Direction: Report every line in the items below that contains the string "This", copying each such line in full.

(Collection entries)
Begin
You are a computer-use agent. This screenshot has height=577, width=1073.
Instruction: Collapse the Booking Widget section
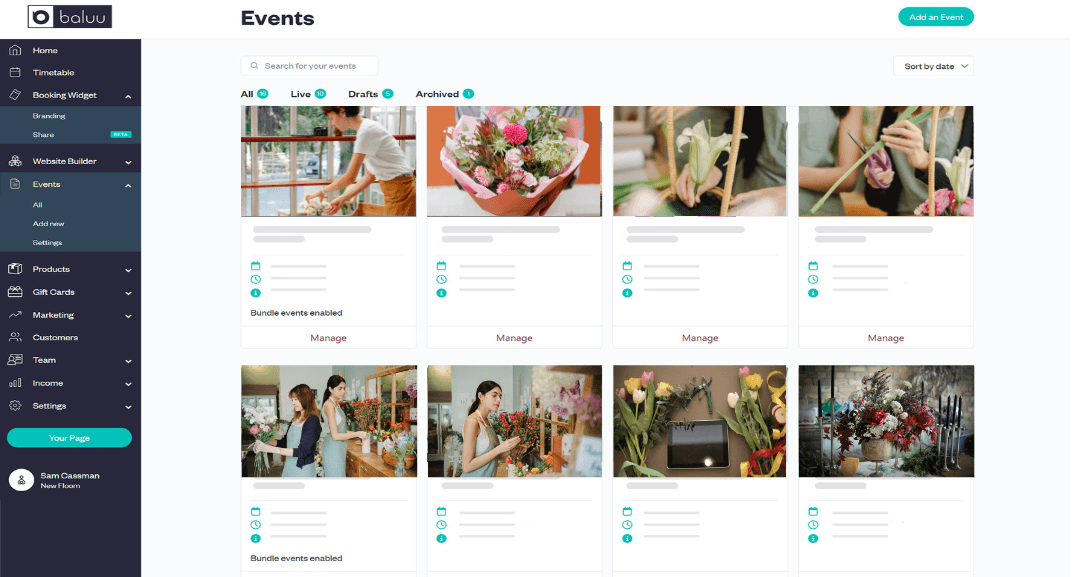128,96

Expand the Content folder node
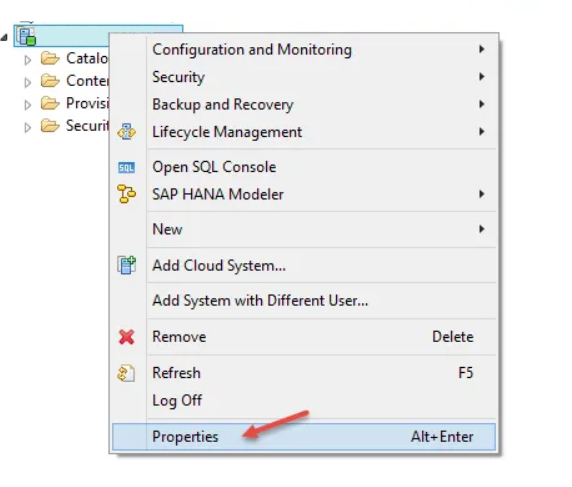point(28,82)
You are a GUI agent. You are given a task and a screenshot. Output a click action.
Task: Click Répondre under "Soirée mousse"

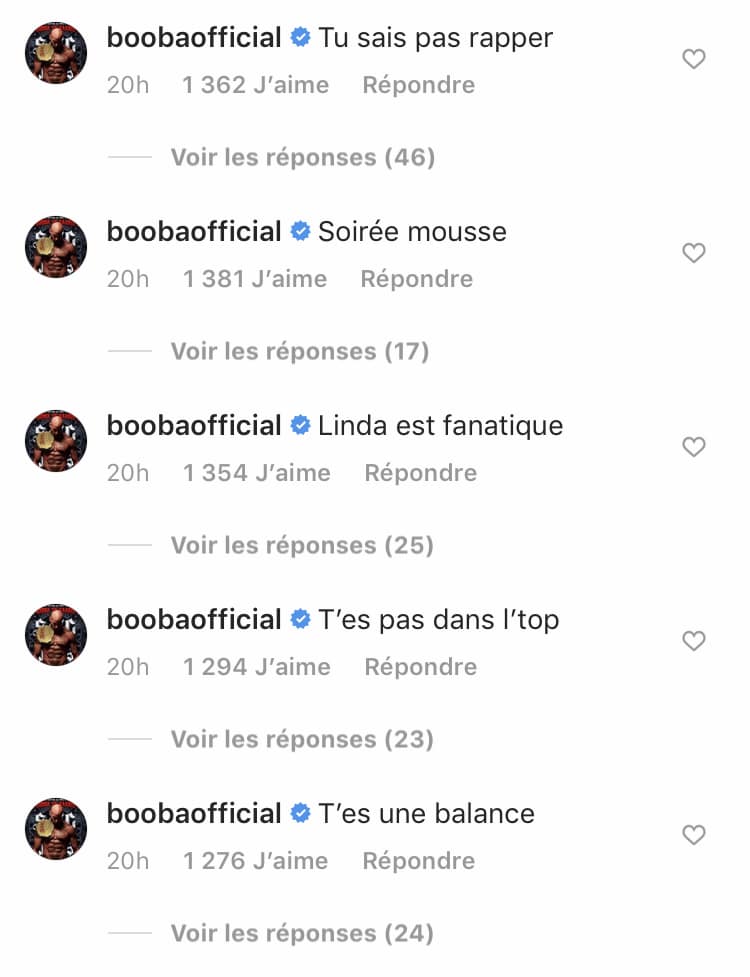416,279
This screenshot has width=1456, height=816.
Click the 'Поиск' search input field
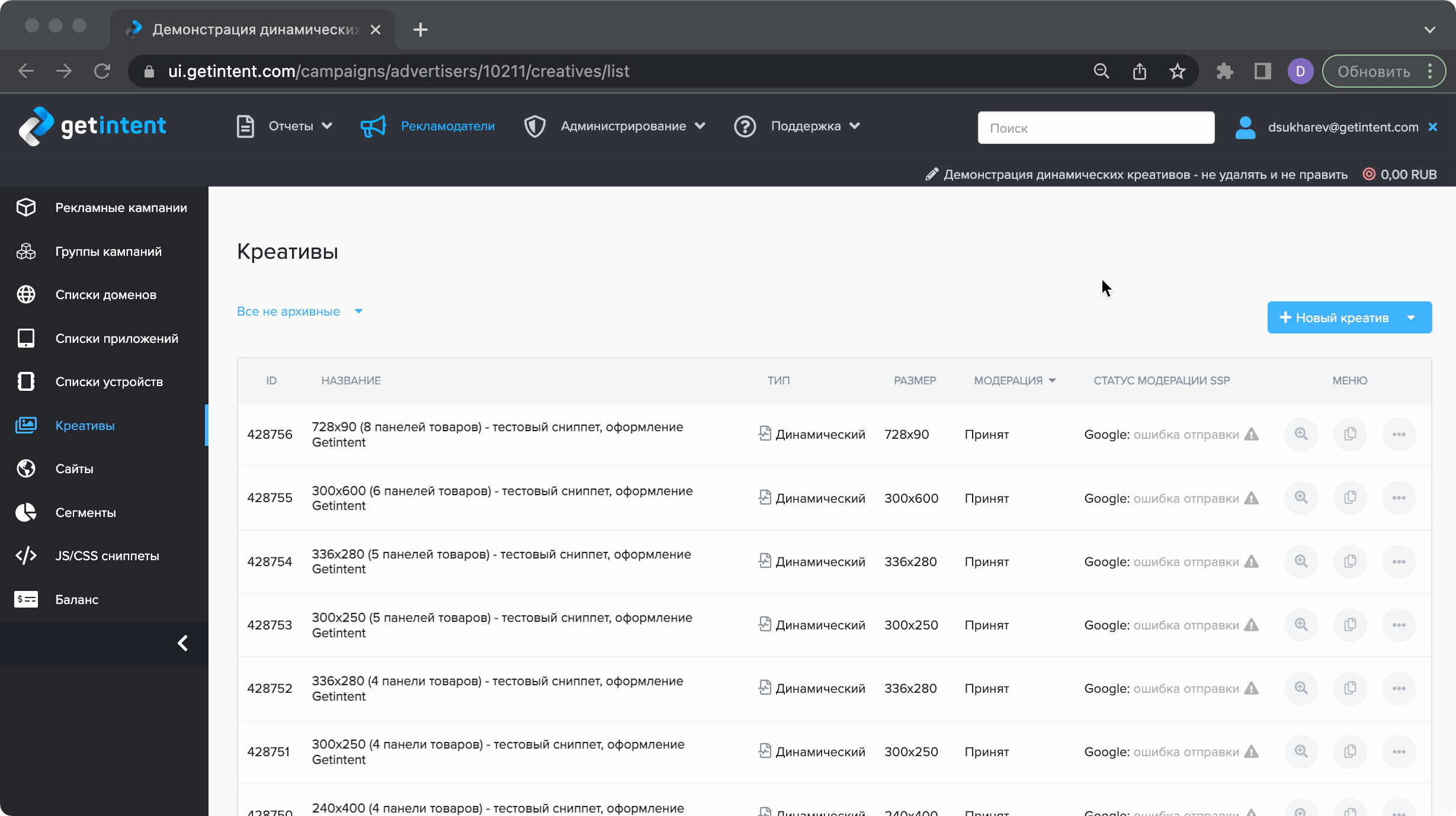coord(1095,128)
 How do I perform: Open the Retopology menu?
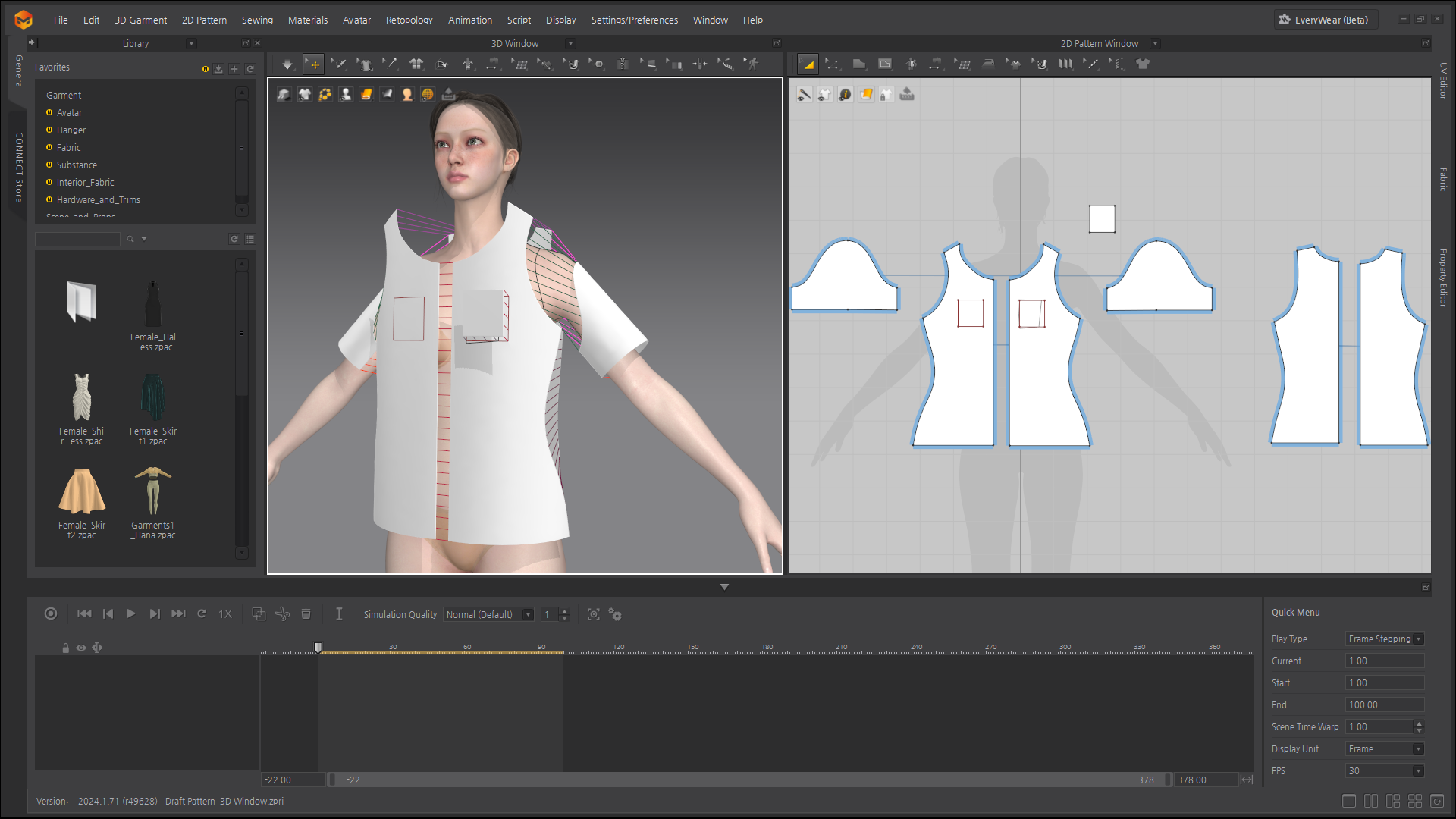pos(409,20)
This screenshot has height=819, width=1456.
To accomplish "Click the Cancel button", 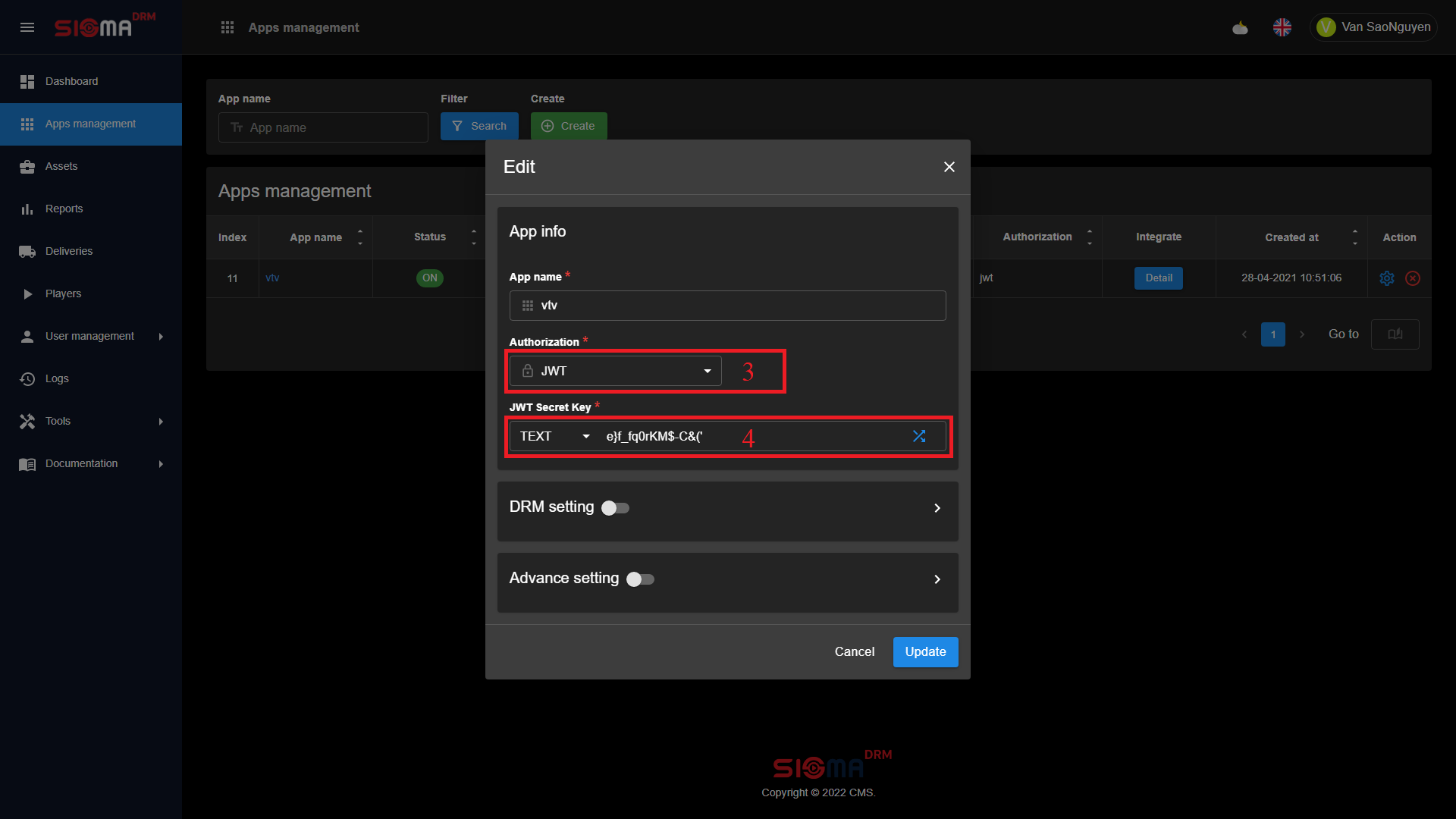I will pos(854,651).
End
Problem solution:
You are a computer-use agent. This screenshot has height=577, width=1073.
This screenshot has width=1456, height=816.
This screenshot has height=819, width=1456.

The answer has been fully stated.